Friday, April 2, 2010

Meh. I use "--" way too much.

The new "recruits"--that's what they called them, though they were really just reckless volunteers--followed Aia with increasing looks of apprehension. I knew what they were thinking. They were either excited to be finally apart of the revolution, or  they were wondering if it was a trap. Or they, like I did when I was in their shoes, were wondering why the most influential person in the nation, the centerpiece to the entire operation, the brains and the power behind the New Order, had such a feminine build.
They couldn't see her face, of course--no one did, except a trusted few, myself included. But no mask in the world could hide how tiny she was--how petite, how thin, how childlike. Even without her constant mask, she didn't look like the face of the revolution. She looked like some angellic child that had wandered into base, all curling blonde hair and pouty lips and blue eyes.
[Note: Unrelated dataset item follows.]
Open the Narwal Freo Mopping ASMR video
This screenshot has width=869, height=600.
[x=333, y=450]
But in those eyes was fire, anger, bitter hatred.
I watched the new recruits and her slip, unnoticed, into the indescreet gray building that was our headquarters. They would begin training immediately, no need to check for traitors. Aia did not believe in thoughtless, uncontrolled riots in the street. She wanted force, but needed precision--she told me, once, that she didn't want to throw a rock at the Capitol's head, but shoot a bullet.
For the most part, I agreed. But she also didn't believe in riots at all, or at least she didn't show it. She sent in one or two at a time--spies, assassins--trying to take care of one person at a time. Last month, she had killed three officials with this method, but it was obvious they were catching on. I had told her many times that, in some situations, we needed force more than precision. She hadn't spoken to me for a week.
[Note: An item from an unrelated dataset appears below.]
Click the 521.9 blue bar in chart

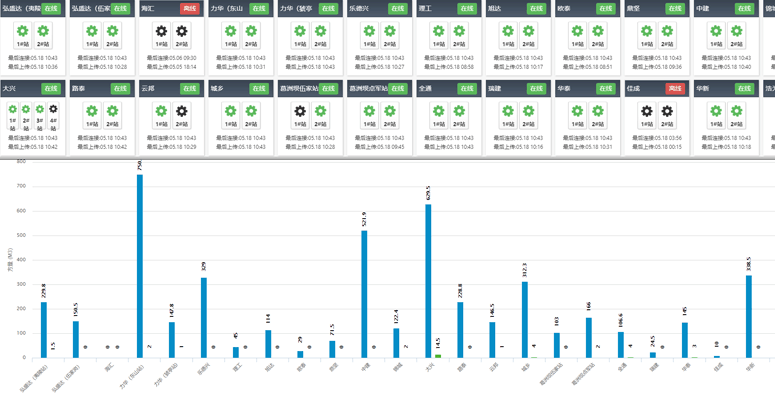(364, 294)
UGHHHHH I HATE IT. AND IT'S NOT BELIEVABLE AND UGHHHHHHH. Oh, but besides my obsession with writing stories about revolution, I currently have the kitchen and the bathroom DONE. Now all I have left is the living room. Ughhhhh.

1 comment:

  1. First off, it's fiction, it doesn't need to be believable, it needs to be immersive, which you always succeed in achieving.
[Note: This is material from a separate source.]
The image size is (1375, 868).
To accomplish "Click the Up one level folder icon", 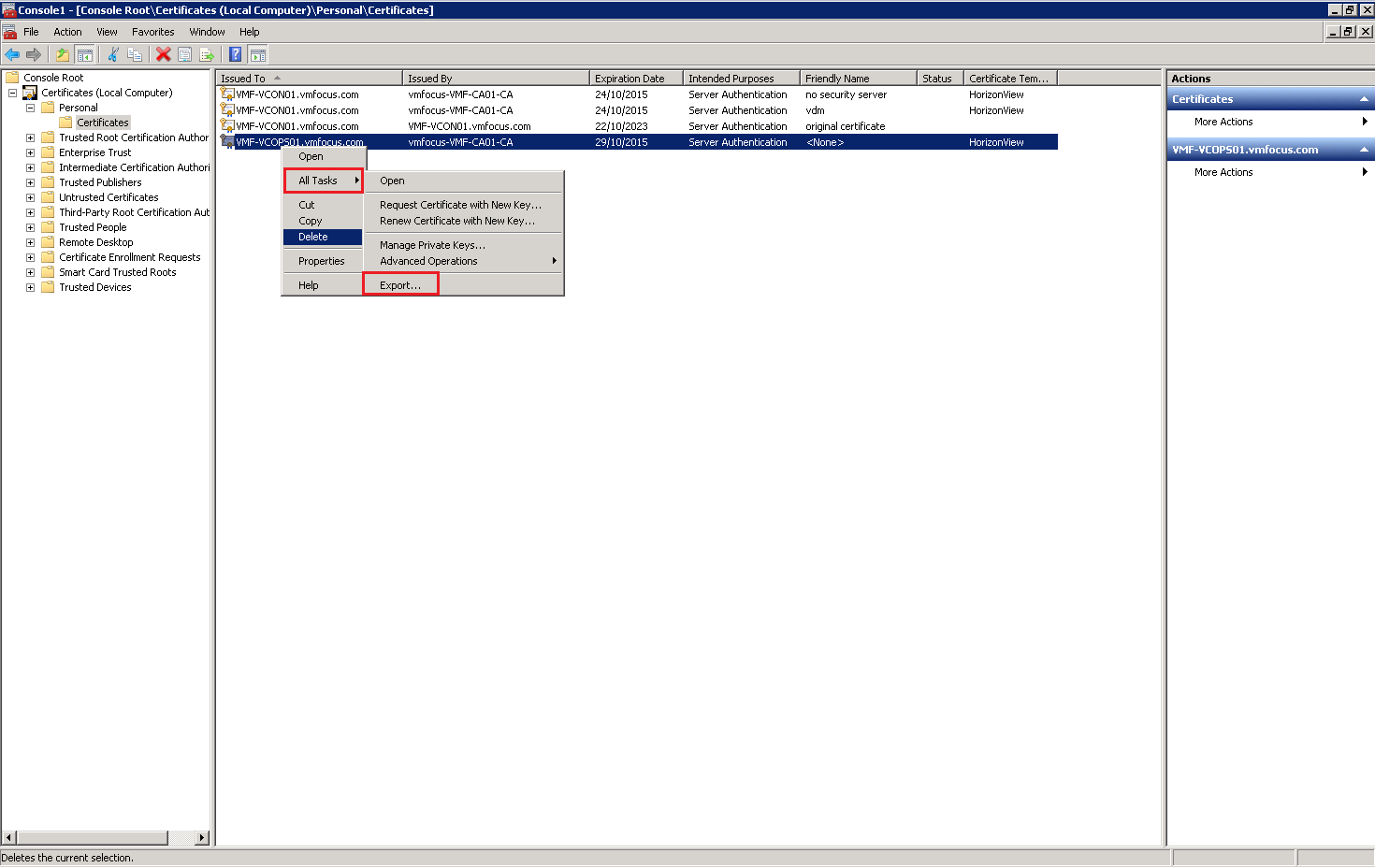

    Second, Grammar Nazi says the following:

    "excited to be finally apart of the revolution" apart should be a part.

    "or they, like I did when I was in their shoes, were wondering why"
    you probably want to change the sentence to flow better, something like "or they were wondering, as I did when I was in their shoes, why...". Putting wondering after the "like I did..." just makes the sentence too choppy, I think...

    other than that, alllways brilliant.